Written by: Richard Parker
Once upon a time, it took a bit of legwork and investment if you wanted to tape record someone speaking. Even as recently as 10 years ago, the effort to record audio required, at a minimum, a pocket-sized dedicated digital recording device, a piece of tech few people owned.
These days, however, we all have audio recorders in our pockets by virtue of owning smartphones. Anyone anywhere now has the ability to record the audio around them – including conversations – with just the tap of a screen. This presents a very easy opportunity for folks to clandestinely record any talking going on in the immediate vicinity of the device.
Difference Between One and Two-Party Consent
Most states and countries allow for conversations and other audio to be recorded without the consent of everyone involved so long as one person knows. In other words, you can’t secretly tape conversations unless you’re taking part in them, either in person or on the phone. For example, an attorney in a one-party consent state can theoretically tape an interview he has with a detective without telling him, and even go so far as to use third-party transcription services for lawyers to further document the conversation. The audio and transcript can then be used as evidence in court.
However, in 12 states in the U.S. and in many other countries around the world, the above situation would be illegal. Known as two-party consent jurisdictions, those wishing to make an audio recording of a conversation must inform those taking part that they will be taped. If someone objects, the person wishing to record is not allowed to go forward with the recording.
To find out whether you live in a one-party or two-party consent state, check the list of recording laws and regulations by state or country. Just make sure to read the specifics, as the details of each jurisdiction’s version of the law vary a little.
Why the Different Rules?
Laws regarding the recording of conversations with or without the consent of all participants are an attempt to balance two conflicting tenets of democracy: the right to be informed and the right to privacy. States and countries want the ability to obtain information relevant to the public interest, which may sometimes require recording someone without their knowledge, but they also want to protect the privacy of their citizens. Whether or not a jurisdiction is one-party or two-party is a question of which of these two things they chose to prioritize.
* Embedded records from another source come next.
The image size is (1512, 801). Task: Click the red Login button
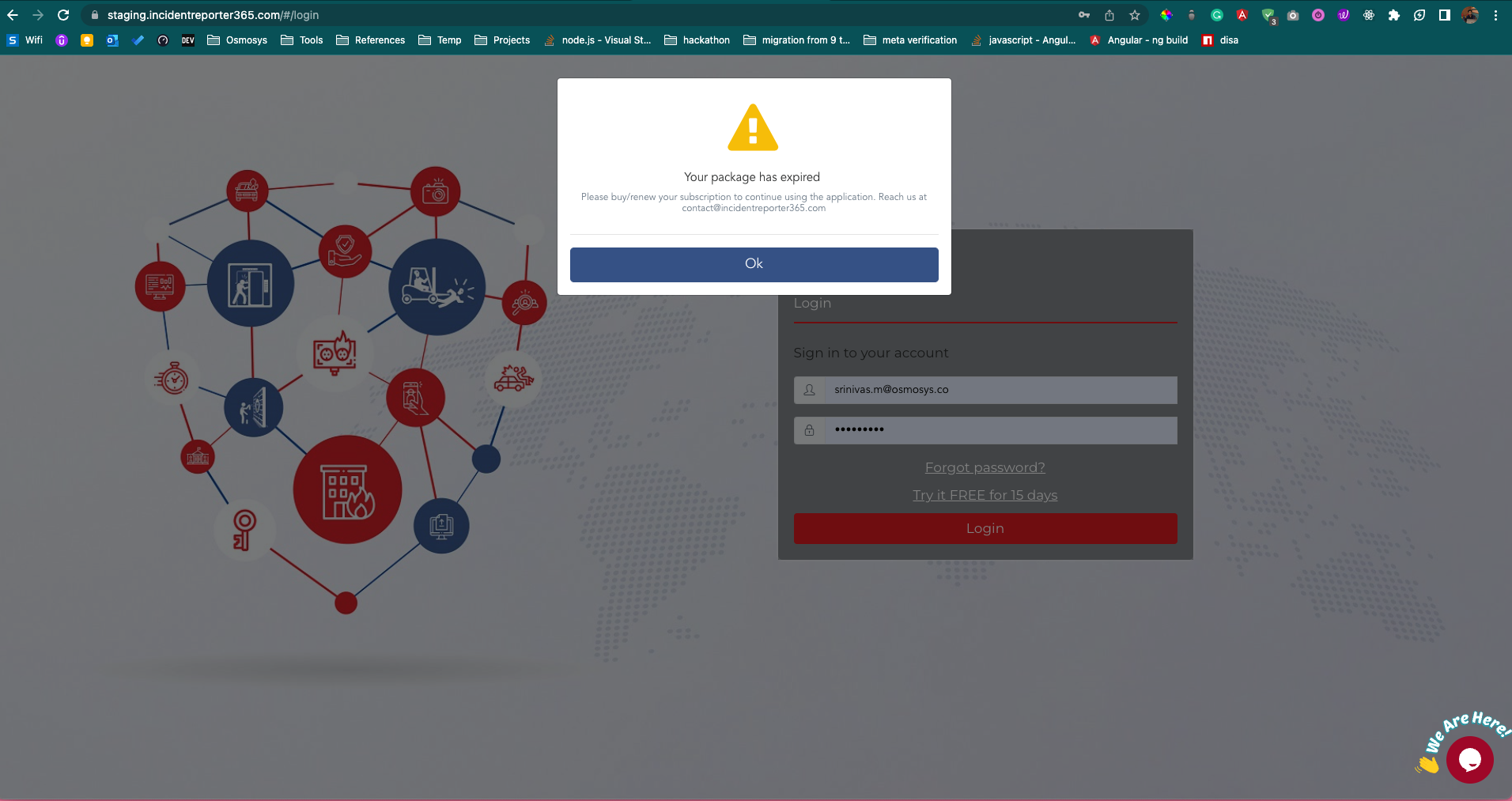985,528
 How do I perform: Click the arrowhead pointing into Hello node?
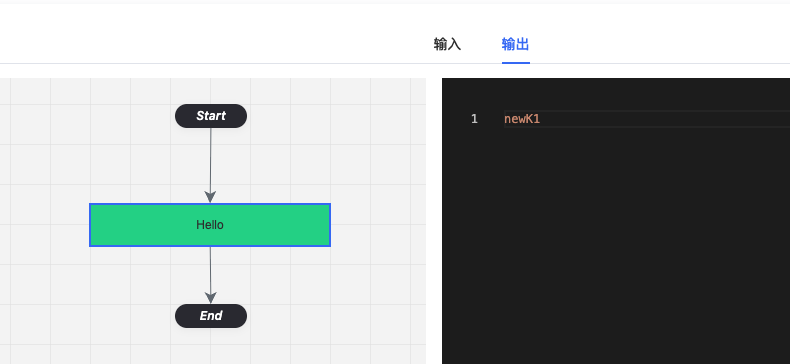211,197
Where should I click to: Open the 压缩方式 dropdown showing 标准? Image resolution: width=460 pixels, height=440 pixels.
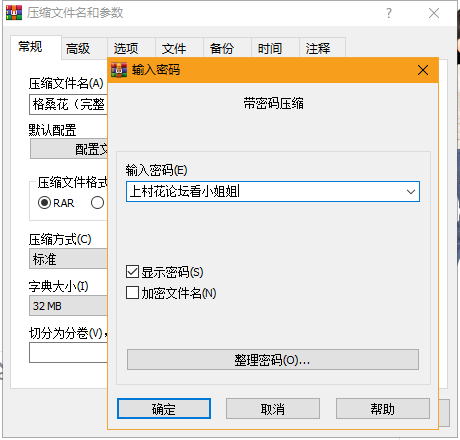click(x=68, y=259)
The important thing to remember when it comes to the topic of recording audio is to abide by the law. In an attempt to catch someone in the act of malfeasance or otherwise doing something wrong, the last thing you want to do is end up being the one in trouble. Look up the laws before deciding to start taping people with their knowledge, and always ask for consent in those jurisdictions where it is required.
DISCLOSURE: If you plan to record telephone calls or in-person conversations (including by recording video that captures sound), you should be aware that there are federal and state wiretapping laws that may limit your ability to do so. These laws not only expose you to the risk of criminal prosecution, but also potentially give an injured party a civil claim for money damages against you.